Task directions >> Set down exactly the lines running from the one with "The width and height of the screenshot is (980, 652)." to the last line of the listing below, both included, and skip every picture.

Dataset excerpts >>
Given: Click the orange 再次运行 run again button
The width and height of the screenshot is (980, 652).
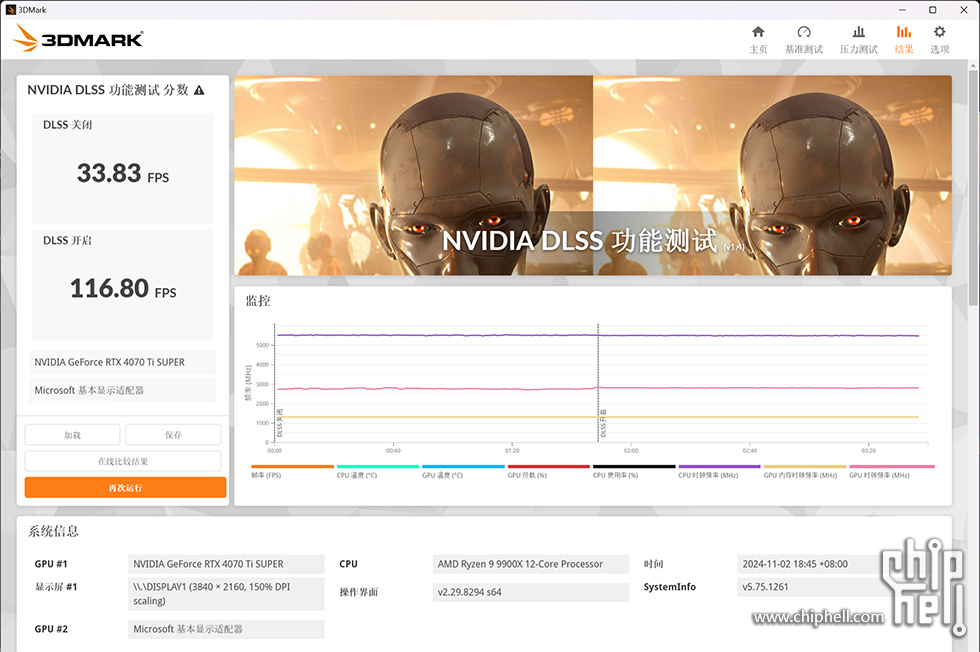Looking at the screenshot, I should pyautogui.click(x=125, y=488).
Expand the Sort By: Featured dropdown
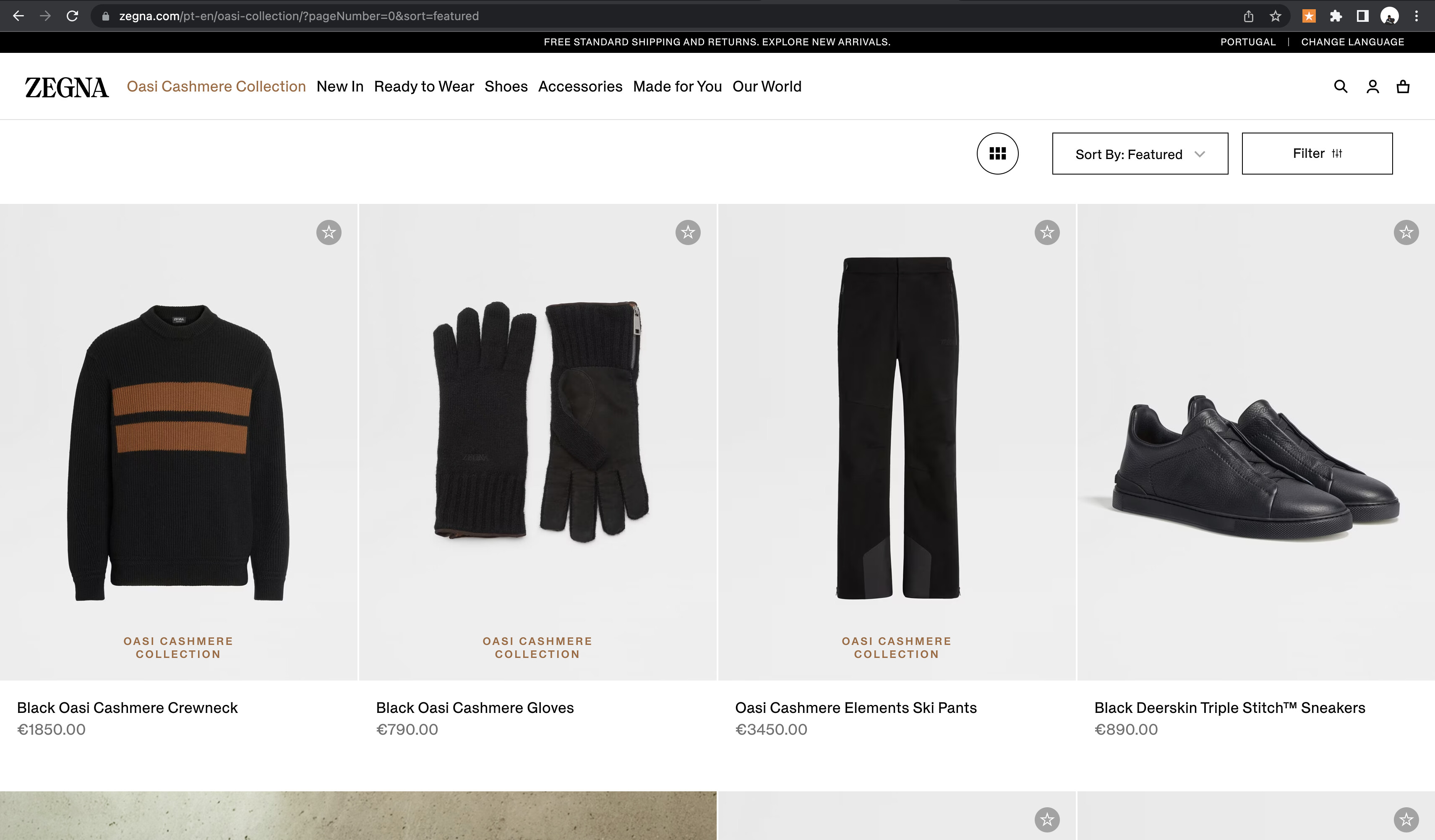This screenshot has height=840, width=1435. click(1140, 154)
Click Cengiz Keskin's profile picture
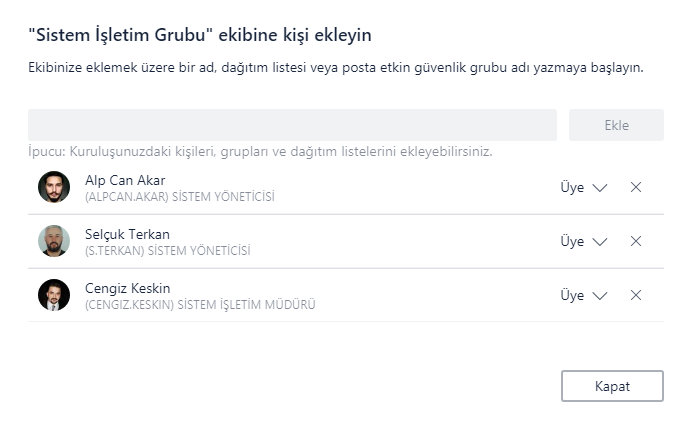Viewport: 693px width, 427px height. (54, 295)
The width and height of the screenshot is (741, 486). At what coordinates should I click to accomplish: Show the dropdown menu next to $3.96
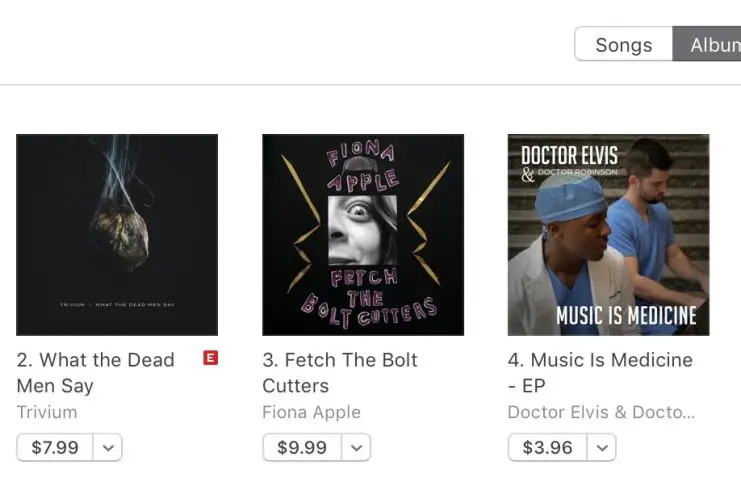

Response box >>
The width and height of the screenshot is (980, 652).
Looking at the screenshot, I should pyautogui.click(x=125, y=488).
Expand the Sort By: Featured dropdown
This screenshot has height=840, width=1435. click(1140, 154)
Click Cengiz Keskin's profile picture
Viewport: 693px width, 427px height. (54, 295)
The width and height of the screenshot is (741, 486). At what coordinates should I click to accomplish: Show the dropdown menu next to $3.96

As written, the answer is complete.